● **Work request**
Please reproduce the lines of the records below from the one holding "The image size is (1199, 402)." through the one holding "Where should I click to: Expand", inclusive, skipping all pictures.

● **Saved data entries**
:::::
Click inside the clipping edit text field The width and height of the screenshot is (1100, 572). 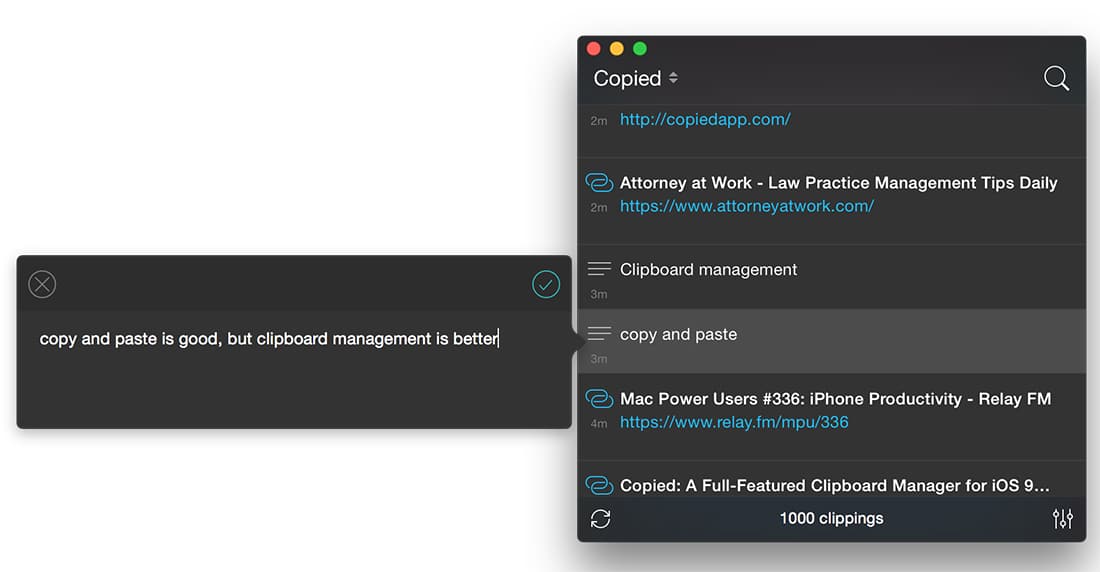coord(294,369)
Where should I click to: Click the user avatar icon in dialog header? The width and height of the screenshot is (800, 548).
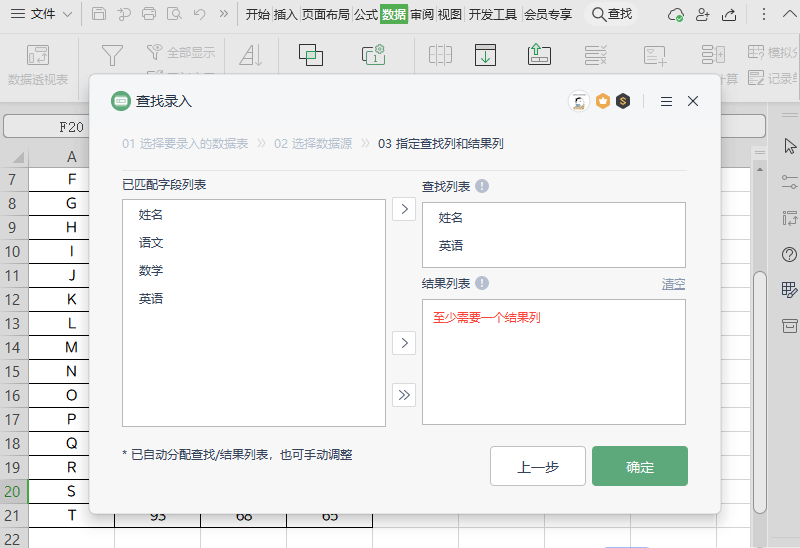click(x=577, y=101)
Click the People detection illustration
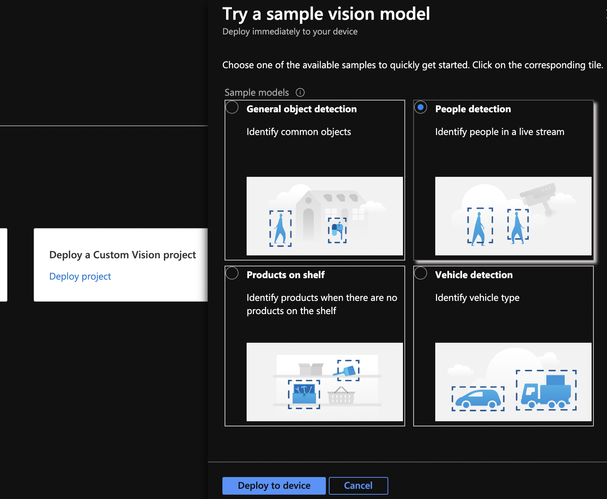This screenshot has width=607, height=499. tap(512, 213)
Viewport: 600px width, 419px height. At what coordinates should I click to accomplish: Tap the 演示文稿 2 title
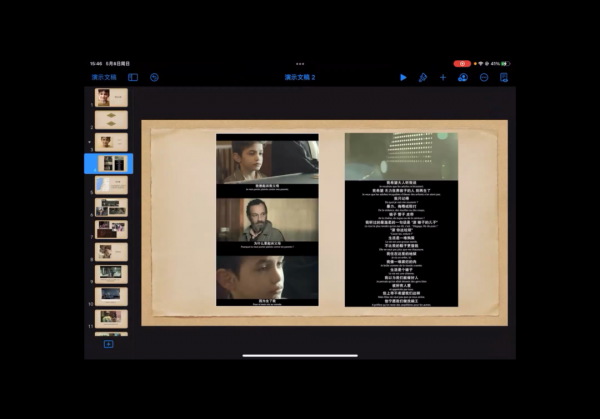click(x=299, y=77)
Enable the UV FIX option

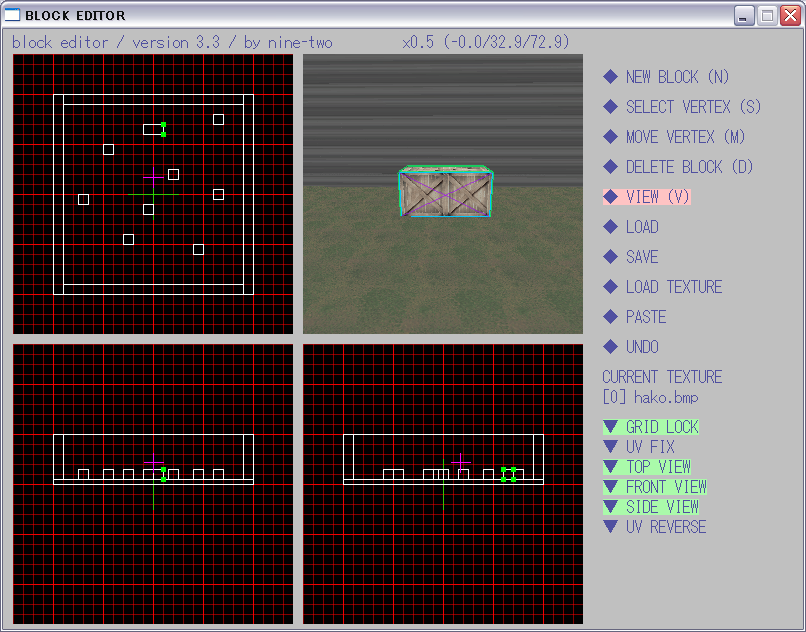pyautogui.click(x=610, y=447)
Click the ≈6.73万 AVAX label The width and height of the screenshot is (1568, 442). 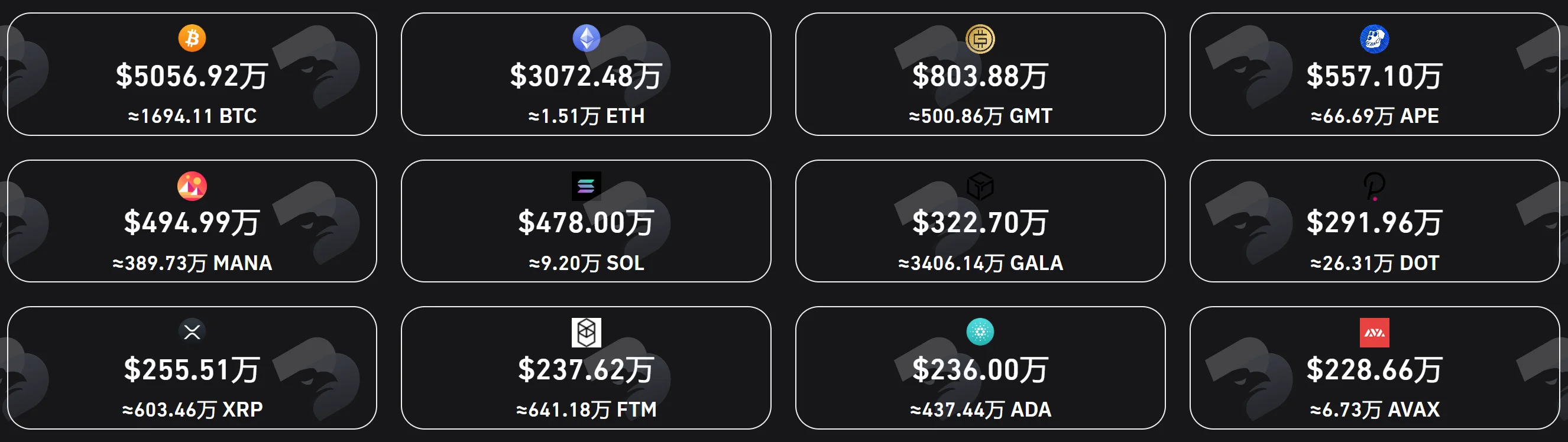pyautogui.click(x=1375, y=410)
:::::
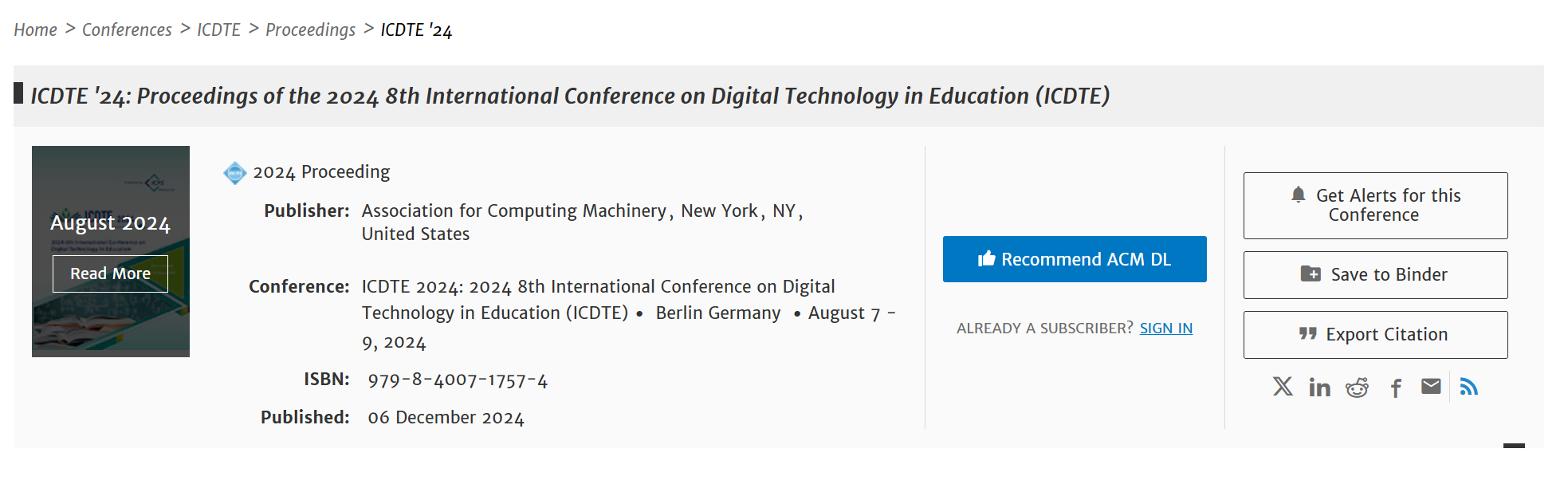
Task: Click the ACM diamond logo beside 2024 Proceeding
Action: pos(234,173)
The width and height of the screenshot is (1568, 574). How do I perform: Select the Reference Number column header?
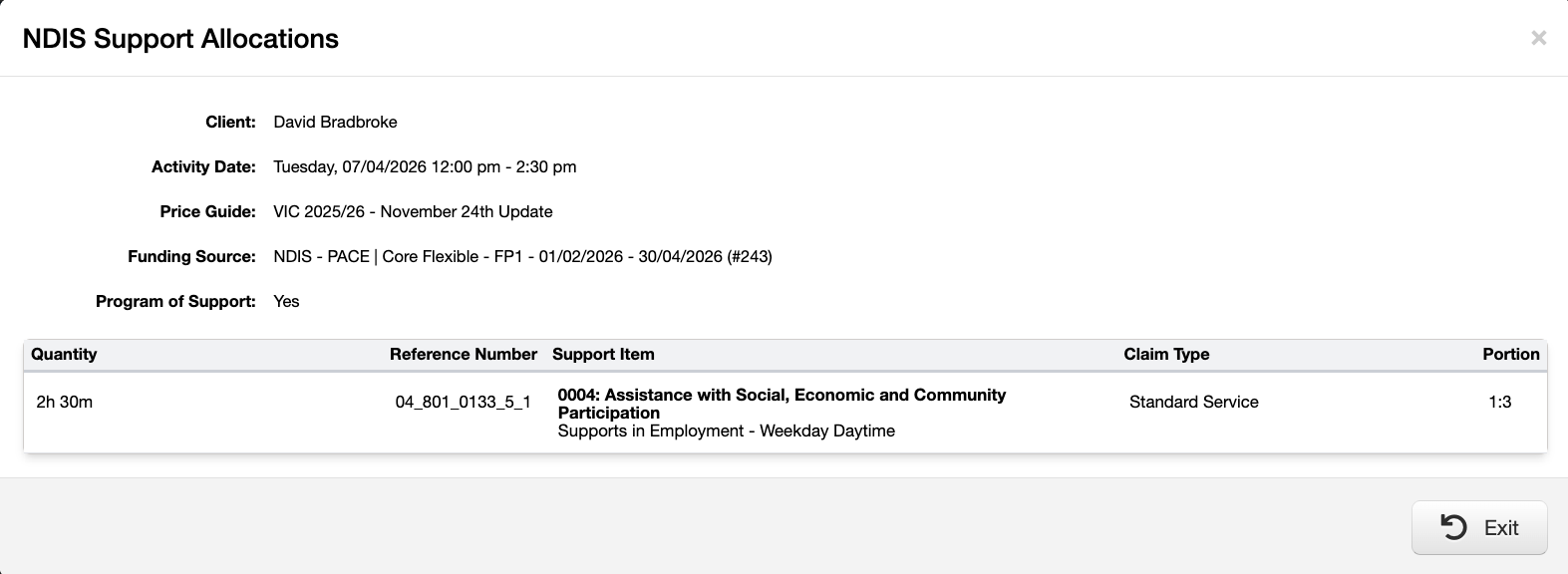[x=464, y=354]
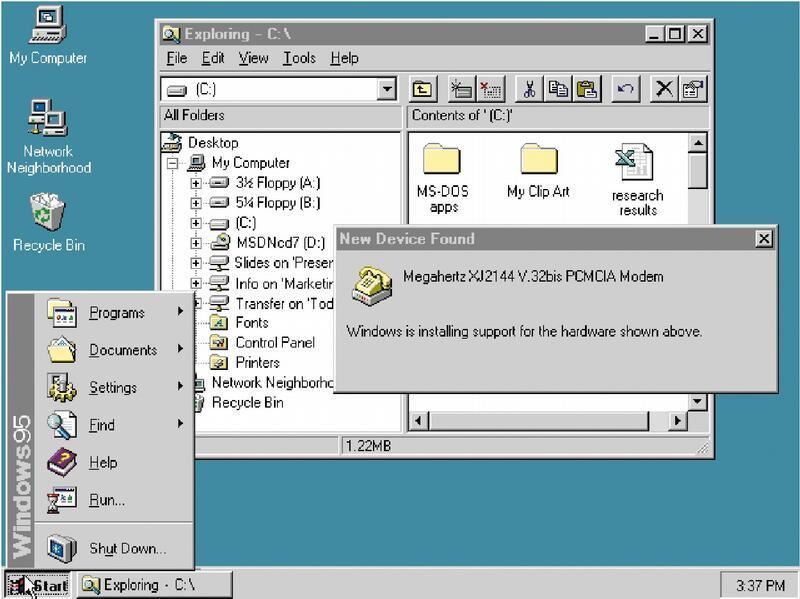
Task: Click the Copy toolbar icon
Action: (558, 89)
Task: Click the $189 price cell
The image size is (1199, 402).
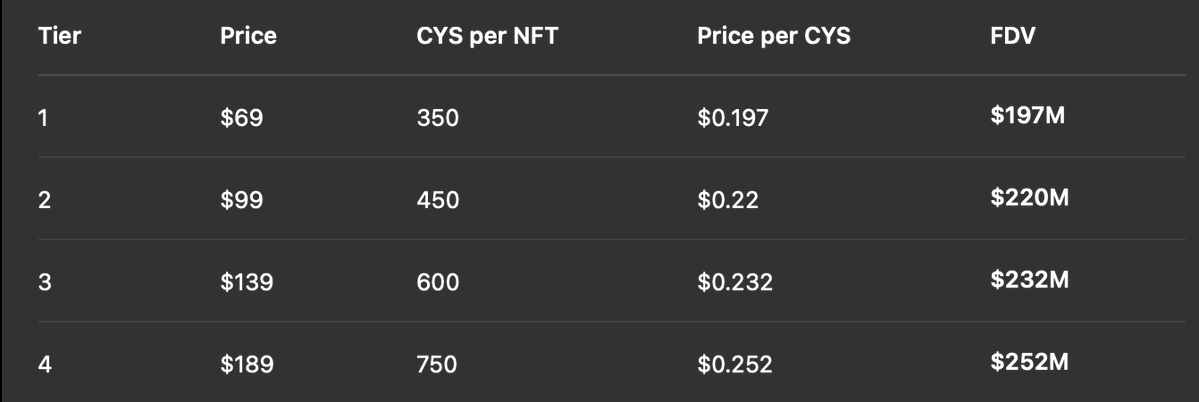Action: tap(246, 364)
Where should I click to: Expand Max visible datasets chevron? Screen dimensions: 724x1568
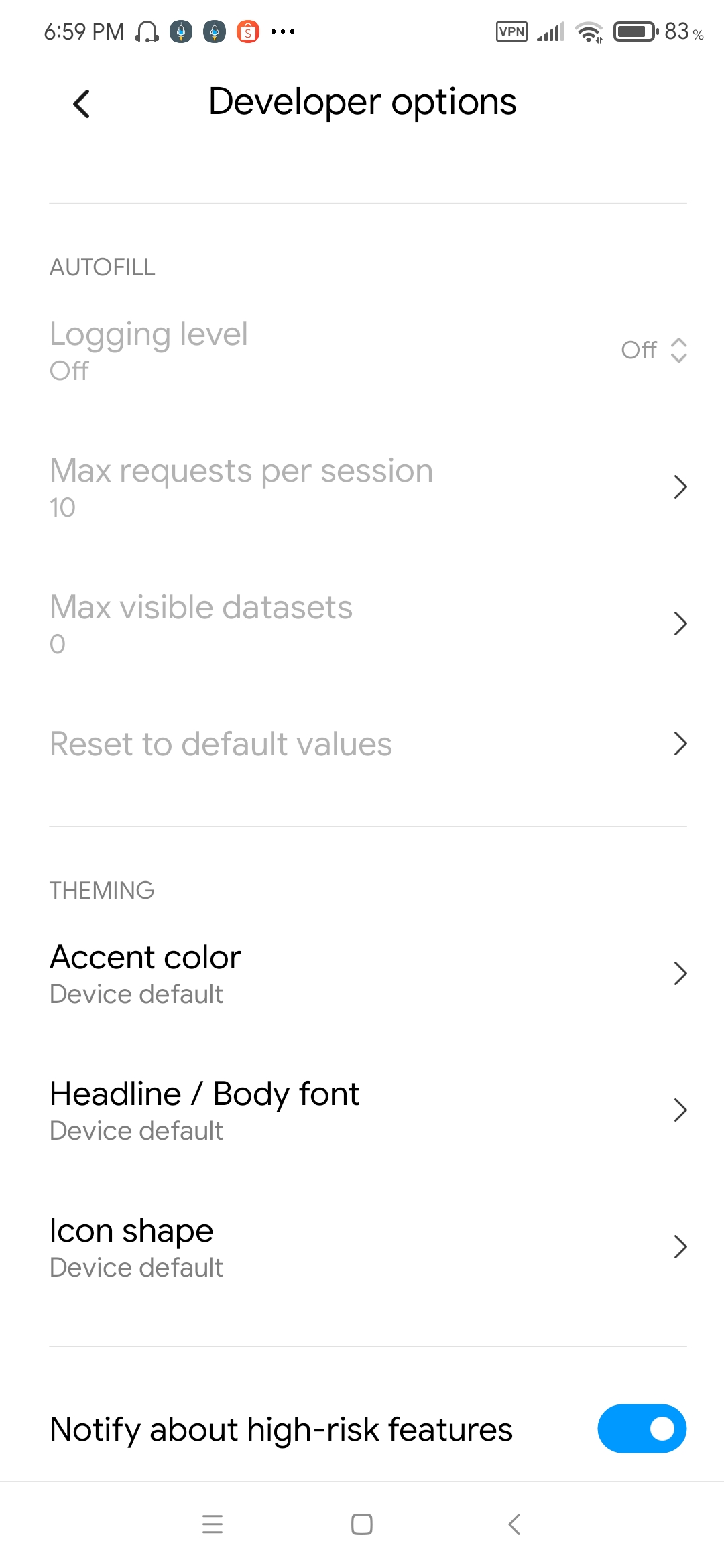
:::::
● **Response area**
The image size is (1199, 402).
Action: tap(246, 364)
Where should I click to: Expand Max visible datasets chevron? Screen dimensions: 724x1568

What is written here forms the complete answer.